Anayasa Mahkemesi’nin bir yasayı yürürlükten kaldıran yasanın iptal edilmiş olmasının, yürürlükten kalkan yasanın kendiliğinden yürürlüğe girmesi sonucunu doğurmayacağı yolundaki içtihadının, İdari Yargıda iptal (ve yürütmenin durdurulması) kararlarının hukuki sonuçları yönünden kabulü olanaksızdır. Çünkü Anayasa Mahkemesinin söz konusu içtihadı Anayasa’nın 153 üncü maddesinde ifadesini bulan ve Anayasa Mahkemesince verilen iptal kararlarının geriye yürümeyeceği yolundaki kuralın zorunlu ve doğal sonucudur. Oysa idari yargıda iptal kararları (ve buna bağlı olarak yürütmenin durdurulması kararları), yukarıda açıklandığı ve bilimsel ve yargısal içtihatlarda tartışmasız kabul edildiği gibi, dava konusu işlemin tesis edildiği andan itibaren hukuki sonuç doğurduklarından, bir düzenleyici işlemi kaldıran veya değiştiren yeni bir düzenleyici işlemin idari yargı yerince iptal edilmesi (veya yürütülmesinin durdurulması) halinde, eski düzenleyici işlem hiç değiştirilmemiş ve kaldırılmamışcasına uygulanma niteliğini sürdürür. Aksi bir yorumu, hukuk düzenine vaki ihlalleri ihlalin vuku bulduğu tarihten itibaren ortadan kaldırmayı amaçlayan iptal davaları ve bu davaların hukuksal araçları olan iptal (ve yürütmenin durdurulması) kararları ile bağdaştırmak mümkün değildir.

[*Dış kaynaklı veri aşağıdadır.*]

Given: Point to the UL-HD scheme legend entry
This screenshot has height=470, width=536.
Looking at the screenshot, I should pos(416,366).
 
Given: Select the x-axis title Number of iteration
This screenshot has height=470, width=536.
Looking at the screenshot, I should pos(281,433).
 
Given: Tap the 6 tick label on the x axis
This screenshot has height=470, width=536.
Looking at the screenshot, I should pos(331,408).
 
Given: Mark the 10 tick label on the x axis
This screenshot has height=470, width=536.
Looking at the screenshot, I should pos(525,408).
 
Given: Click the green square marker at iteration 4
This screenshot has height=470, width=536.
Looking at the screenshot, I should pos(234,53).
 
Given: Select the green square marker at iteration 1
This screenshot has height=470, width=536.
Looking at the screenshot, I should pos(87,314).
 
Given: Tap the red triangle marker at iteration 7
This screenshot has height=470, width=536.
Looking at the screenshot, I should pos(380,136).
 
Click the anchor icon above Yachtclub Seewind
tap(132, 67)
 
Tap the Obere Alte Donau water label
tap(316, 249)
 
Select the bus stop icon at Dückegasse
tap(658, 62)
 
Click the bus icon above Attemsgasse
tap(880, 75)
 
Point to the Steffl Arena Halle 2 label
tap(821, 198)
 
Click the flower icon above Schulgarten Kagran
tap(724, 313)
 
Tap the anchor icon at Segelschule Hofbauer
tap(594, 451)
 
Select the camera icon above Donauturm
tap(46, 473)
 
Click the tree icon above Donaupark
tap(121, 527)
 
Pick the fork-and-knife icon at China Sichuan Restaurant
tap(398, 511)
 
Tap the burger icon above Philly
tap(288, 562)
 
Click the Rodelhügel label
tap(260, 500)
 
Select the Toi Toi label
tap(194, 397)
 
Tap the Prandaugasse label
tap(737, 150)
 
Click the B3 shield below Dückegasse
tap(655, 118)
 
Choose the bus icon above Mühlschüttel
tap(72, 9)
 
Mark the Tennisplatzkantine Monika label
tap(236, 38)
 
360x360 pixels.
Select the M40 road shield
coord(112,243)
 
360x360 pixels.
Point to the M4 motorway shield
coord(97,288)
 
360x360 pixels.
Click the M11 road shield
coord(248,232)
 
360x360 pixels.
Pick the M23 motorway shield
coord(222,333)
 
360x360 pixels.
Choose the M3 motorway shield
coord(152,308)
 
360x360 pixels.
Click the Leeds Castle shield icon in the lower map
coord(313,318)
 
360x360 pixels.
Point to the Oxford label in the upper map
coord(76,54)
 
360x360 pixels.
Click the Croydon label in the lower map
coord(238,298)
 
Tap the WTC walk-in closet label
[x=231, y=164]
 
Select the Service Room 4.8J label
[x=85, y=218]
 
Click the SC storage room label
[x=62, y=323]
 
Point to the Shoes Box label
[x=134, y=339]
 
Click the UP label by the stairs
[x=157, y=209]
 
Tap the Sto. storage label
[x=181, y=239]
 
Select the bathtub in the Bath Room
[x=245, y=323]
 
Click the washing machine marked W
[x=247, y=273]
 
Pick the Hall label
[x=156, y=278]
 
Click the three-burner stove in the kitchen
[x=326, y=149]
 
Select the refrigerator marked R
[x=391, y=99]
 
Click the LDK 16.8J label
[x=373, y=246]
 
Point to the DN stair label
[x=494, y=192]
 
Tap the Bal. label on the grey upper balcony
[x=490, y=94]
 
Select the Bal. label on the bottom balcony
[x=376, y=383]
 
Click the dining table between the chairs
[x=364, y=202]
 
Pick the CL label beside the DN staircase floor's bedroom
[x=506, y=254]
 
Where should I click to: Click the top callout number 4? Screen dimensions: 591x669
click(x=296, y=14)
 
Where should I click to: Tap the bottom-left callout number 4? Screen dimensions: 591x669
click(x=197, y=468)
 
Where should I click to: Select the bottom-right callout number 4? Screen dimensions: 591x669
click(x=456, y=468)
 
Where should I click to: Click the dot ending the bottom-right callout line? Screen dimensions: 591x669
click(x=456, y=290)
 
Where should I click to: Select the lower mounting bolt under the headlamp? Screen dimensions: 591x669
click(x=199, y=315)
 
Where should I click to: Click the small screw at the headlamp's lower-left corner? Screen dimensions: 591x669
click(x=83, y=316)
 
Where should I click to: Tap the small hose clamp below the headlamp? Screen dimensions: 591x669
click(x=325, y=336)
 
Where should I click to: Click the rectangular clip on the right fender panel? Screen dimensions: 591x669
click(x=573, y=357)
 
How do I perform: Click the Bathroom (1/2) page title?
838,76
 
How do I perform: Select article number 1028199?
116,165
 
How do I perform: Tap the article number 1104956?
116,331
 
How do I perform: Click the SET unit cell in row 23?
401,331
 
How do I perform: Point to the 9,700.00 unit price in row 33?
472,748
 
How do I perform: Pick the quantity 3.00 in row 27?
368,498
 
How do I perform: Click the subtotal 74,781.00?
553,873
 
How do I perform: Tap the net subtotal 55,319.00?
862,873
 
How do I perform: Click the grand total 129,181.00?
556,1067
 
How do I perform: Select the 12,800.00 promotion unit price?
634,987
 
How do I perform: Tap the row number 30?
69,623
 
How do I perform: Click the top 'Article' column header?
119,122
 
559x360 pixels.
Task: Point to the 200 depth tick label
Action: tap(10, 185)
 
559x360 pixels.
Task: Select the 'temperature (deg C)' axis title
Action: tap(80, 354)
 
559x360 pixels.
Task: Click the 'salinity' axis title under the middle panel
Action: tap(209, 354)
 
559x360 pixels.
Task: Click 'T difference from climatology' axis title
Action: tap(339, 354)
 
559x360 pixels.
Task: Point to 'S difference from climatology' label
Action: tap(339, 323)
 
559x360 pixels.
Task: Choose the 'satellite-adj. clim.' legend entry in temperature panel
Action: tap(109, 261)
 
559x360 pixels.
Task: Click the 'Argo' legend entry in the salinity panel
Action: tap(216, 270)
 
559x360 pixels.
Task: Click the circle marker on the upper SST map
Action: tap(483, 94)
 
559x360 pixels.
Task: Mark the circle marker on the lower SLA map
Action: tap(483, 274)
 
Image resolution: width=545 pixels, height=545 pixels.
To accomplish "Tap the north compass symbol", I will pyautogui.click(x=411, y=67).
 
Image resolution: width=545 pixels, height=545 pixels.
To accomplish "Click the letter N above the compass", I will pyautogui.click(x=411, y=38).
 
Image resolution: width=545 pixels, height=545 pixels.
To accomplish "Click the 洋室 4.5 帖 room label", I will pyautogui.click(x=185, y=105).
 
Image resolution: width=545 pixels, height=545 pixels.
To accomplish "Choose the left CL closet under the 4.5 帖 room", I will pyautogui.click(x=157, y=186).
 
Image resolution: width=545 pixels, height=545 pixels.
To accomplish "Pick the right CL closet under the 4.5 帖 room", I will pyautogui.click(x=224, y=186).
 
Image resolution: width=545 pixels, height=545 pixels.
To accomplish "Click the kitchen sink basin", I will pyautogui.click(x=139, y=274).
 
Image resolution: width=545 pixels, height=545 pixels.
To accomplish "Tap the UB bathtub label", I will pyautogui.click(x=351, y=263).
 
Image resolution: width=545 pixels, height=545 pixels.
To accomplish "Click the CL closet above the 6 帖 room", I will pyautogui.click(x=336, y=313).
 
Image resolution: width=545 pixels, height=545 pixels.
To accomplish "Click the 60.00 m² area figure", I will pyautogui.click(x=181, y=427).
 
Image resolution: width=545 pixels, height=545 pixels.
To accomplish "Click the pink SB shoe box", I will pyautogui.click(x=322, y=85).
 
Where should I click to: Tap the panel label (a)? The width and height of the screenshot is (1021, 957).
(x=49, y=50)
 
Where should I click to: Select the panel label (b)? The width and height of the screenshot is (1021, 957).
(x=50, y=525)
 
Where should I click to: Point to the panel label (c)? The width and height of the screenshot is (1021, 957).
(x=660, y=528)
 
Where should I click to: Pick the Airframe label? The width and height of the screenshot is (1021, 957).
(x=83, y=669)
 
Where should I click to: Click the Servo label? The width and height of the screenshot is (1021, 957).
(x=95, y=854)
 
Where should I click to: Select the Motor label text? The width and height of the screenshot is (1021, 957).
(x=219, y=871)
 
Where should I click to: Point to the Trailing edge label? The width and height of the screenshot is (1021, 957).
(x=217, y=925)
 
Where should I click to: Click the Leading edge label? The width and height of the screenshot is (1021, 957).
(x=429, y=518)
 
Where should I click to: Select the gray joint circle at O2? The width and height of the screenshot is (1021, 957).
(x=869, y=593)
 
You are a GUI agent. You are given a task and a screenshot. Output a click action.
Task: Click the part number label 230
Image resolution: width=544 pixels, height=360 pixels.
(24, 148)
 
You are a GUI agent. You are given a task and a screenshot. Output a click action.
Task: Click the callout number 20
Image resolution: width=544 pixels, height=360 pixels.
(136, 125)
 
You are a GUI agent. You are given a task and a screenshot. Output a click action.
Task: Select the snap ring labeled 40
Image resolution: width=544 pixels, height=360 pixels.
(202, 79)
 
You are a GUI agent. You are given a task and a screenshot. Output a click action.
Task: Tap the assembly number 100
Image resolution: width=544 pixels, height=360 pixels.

Açıklanan nedenlerle, dava konusu yönetmeliğin iptaline; aşağıda dökümü gösterilen yargılama giderlerinden …- lira posta pulu ücreti ile Avukatlık Asgari Ücret Tarifesi uyarınca …- lira avukatlık ücretinin davalı idareden alınarak davacıya verilmesine; SSK Genel Müdürlüğünün 4792 sayılı Kanunun değişik 24/c. maddesi uyarınca harçtan muaf olması nedeniyle başvurma, karar ve yürütmenin durdurulması harcı toplamı …- lira ile posta pulu ücretinden artan …- liranın isteği halinde davacıya iadesine; 25.2.1998 tarihinde oybirliği ile karar verildi.